Any insight is highly appreciated.
If you are using MS SQL Server, consider Partitioned Tables and Indexes.
In short: you can group your rows by some value, i.e. by year and month. Each group could be accessible as separate table with own index. So you can list, summarize and edit February 2011 sales without accessing all rows. Partitioned Tables complicate the database, but in case of extremely long tables it could lead to significantly better performance. It also supports "filegroups" to store values in different disks.
This MS-made solution seems very similar to yours, except one important thing: it doesn't move records over night.
It was explained to me that the separation of data into 13 tables was motivated by the fact that
all those tables use separate data files and those data files are written to 13 physical hard
drives. So each table gets its own hard drive,
THere is one statement for that: IDIOTS AT WORK.
Tables are not stored on discs, but in file spaces which can span multiple data files. Note this... so you can have one file space that has 12 data files on 13discs and a table would be DISTRIBUTED OVER ALL 13 TABLES. No need to play stupid silly games to distribute the load, it is already possible just by reading the documentation.
Even then, I seriously doubt 13 discs are fast. Really. I run a smaller database privately (merely 800gb) that has 6 discs for the data alone, and my current work assignment is into three digits of discs (that is 100+). Please, do not name 13 discs a large database.
Anyhow, SHOULD the need arive to distribute data, not a UNION but partitioned tables (atgain a standard sql server, albeit enterprise edition feature) is the way to go.
Please mind, that the database is about 300-400 GB and growing by 1.5-2 GB a day.
Get a decent server.
I was wondering is this approach really the best approach out there?
Oh, hardware. Get one of the SuperMicro boxes for databases 2 to 4 rack units high, SAS backplane, 24 to 72 slots for discs. Yes, one one computer.
Scrap that monthly blabla table crap that someone came up with who obviously shoul not work with databases. All in one table. Use filespaces and multiple data files to handle load distribution for all tables into the various discs. Unless...
...you actually realize that running discs like that is gross neglect. A RAID 5 or RAID 6 or RAID 10 is in order, otherwise your server is possibly down when a disc fails which will happen and resotring a 600gb database takes time. I run RAID 10 for my data discs, but then privately have tables with about a billion rows (and in work we add about that a day). Given the SMALL size of the database, a couple of SSD would also help.... their IOPS budget would mean you could go to possibly 2-3 discs and get a lot more speed out. If that is not possible, my bet is that those discs are slow 3.5" discs with 7200 RPM... an upgade to enterprise level discs would help. I personaly use 300gb Velociraptors for databases, but there are 15k SAS discs to be taken ;)

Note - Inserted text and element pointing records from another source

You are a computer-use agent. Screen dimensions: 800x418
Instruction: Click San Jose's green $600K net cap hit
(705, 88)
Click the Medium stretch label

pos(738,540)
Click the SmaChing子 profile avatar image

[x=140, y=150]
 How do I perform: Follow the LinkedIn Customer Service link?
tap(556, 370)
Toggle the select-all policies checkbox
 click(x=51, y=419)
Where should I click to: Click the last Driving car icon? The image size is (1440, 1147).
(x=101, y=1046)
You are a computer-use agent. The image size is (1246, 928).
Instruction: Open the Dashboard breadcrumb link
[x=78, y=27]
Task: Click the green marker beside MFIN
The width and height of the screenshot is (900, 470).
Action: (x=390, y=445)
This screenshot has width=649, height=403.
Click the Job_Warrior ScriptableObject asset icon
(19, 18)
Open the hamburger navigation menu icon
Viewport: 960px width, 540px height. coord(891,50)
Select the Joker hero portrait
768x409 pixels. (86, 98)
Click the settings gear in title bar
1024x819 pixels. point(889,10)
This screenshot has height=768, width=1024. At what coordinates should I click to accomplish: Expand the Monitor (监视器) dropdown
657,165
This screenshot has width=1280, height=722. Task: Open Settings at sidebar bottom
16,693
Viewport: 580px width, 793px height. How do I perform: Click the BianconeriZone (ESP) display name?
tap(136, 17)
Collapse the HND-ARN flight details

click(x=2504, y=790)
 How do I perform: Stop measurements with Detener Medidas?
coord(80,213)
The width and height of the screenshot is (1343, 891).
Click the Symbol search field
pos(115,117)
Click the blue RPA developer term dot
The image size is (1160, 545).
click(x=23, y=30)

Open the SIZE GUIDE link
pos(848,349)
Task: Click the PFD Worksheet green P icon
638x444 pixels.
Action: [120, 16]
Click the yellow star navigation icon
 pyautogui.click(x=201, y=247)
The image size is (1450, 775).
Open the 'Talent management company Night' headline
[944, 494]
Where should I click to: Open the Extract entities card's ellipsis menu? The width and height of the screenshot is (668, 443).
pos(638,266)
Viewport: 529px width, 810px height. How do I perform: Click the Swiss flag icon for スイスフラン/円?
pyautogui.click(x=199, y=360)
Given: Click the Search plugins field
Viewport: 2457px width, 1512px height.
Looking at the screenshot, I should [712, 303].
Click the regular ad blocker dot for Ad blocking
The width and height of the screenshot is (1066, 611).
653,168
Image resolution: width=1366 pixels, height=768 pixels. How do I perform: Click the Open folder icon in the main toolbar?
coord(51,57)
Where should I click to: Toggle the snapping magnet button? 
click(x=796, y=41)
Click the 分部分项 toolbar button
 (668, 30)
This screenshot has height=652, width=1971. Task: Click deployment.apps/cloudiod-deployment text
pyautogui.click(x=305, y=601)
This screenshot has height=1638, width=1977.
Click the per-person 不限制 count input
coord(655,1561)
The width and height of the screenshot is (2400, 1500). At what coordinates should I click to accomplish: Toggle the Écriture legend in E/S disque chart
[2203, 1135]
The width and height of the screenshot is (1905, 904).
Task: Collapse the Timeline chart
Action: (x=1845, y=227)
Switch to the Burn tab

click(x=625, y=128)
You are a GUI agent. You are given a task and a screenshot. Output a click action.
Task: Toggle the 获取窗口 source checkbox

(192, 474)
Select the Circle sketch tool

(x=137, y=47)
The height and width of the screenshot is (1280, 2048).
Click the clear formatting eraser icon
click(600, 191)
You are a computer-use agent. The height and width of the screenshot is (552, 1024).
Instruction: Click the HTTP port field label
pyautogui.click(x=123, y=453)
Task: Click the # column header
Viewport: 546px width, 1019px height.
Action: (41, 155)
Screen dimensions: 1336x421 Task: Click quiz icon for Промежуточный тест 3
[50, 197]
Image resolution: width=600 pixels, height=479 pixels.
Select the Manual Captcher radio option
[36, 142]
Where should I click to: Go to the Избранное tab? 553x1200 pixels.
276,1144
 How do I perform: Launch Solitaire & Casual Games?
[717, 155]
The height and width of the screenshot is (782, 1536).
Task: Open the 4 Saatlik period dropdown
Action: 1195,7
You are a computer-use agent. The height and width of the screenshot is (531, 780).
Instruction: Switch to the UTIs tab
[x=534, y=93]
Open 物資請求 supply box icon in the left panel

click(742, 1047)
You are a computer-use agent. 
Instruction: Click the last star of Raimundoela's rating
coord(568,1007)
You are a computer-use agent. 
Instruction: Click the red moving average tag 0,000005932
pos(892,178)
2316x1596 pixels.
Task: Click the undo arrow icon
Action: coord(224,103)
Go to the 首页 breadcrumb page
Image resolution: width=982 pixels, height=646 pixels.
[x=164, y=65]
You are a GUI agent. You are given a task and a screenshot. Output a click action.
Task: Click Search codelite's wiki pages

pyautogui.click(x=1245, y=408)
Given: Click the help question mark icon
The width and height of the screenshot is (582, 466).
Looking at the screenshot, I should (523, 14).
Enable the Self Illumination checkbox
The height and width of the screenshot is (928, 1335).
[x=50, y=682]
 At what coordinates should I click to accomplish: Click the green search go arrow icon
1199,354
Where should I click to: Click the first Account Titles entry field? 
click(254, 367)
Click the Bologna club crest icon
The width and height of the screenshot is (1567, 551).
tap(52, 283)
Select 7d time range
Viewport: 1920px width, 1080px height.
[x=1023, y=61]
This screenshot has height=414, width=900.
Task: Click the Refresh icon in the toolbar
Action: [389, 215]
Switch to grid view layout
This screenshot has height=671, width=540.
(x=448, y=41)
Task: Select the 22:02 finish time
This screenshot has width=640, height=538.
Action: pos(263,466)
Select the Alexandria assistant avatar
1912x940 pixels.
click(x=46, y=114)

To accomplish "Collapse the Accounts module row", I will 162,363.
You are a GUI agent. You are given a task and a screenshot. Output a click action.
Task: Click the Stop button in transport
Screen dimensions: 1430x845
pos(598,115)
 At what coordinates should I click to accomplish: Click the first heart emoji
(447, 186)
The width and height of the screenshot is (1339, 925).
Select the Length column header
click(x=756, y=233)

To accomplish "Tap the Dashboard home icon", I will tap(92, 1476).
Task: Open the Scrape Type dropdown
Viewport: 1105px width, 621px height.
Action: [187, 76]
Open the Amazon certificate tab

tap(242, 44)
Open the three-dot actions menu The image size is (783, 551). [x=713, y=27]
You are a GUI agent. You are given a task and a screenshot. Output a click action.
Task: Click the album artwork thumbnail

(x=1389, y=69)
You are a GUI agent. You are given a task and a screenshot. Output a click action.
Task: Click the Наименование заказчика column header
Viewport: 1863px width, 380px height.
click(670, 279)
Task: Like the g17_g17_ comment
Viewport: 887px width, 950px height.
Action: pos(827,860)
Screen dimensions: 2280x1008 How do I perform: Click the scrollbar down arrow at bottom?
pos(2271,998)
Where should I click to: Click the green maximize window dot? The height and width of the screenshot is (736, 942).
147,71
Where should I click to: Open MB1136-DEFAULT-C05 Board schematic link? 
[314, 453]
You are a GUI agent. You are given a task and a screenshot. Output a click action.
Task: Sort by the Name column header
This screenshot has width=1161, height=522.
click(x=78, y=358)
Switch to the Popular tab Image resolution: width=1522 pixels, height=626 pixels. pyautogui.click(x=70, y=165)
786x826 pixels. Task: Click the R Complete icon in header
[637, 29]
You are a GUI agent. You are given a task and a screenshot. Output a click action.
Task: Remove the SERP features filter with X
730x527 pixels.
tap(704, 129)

Anyho, this sounds really badly set up. So bad I would either be happy my trainee came up with something that smart (as it woul definitely be over the head of a trainee), or my developer would stop working for me the moment I Find that out (based on gross incompetence, feel free to challenge in court)
Reorganize it. Also be carefull with any batch processing - those NEED to be time staggered so they do not overlap wioth backups. There is only so much IO a mere simple low speed disc can deliver.